--- Your assignment ---
Look below and pull out each line with the word "resolution".

☆ ☆ ☆ ☆

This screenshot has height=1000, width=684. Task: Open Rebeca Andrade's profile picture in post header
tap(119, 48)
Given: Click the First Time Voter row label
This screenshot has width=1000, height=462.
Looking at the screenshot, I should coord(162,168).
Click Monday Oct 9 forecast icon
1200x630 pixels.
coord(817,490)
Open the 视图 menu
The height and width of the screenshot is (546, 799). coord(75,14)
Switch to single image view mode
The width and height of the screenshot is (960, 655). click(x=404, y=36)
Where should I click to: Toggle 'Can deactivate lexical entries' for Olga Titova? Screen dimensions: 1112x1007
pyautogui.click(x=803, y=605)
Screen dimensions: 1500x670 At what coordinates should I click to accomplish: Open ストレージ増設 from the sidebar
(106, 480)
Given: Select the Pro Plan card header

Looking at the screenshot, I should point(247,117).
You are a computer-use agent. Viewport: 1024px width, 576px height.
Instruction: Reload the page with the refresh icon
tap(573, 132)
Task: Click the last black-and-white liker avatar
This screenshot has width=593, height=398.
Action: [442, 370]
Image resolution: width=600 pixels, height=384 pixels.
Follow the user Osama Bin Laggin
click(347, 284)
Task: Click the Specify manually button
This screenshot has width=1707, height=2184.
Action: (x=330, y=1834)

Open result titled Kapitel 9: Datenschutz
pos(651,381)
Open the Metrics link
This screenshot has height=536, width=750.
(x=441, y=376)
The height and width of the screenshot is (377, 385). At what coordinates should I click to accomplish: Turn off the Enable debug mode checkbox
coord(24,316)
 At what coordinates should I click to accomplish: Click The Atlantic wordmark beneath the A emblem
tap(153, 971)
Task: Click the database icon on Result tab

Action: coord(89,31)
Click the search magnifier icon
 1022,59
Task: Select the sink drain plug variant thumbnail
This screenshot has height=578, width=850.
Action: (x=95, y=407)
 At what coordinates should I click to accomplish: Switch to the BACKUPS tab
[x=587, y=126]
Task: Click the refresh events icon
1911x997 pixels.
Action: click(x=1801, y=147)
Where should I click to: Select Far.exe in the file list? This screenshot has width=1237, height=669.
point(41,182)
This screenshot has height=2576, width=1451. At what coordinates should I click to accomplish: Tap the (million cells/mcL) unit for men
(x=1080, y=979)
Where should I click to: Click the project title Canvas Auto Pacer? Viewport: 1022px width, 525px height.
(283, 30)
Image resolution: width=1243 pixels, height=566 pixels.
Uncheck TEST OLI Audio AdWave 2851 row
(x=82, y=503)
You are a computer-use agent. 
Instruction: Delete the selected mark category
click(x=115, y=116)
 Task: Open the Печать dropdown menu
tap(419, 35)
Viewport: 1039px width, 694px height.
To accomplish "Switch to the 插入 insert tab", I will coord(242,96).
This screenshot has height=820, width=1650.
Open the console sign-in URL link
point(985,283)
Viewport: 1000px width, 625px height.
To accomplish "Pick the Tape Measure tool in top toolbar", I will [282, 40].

☆ ☆ ☆ ☆

--- Answer box ---
Image resolution: width=600 pixels, height=384 pixels.
Image resolution: width=1243 pixels, height=566 pixels.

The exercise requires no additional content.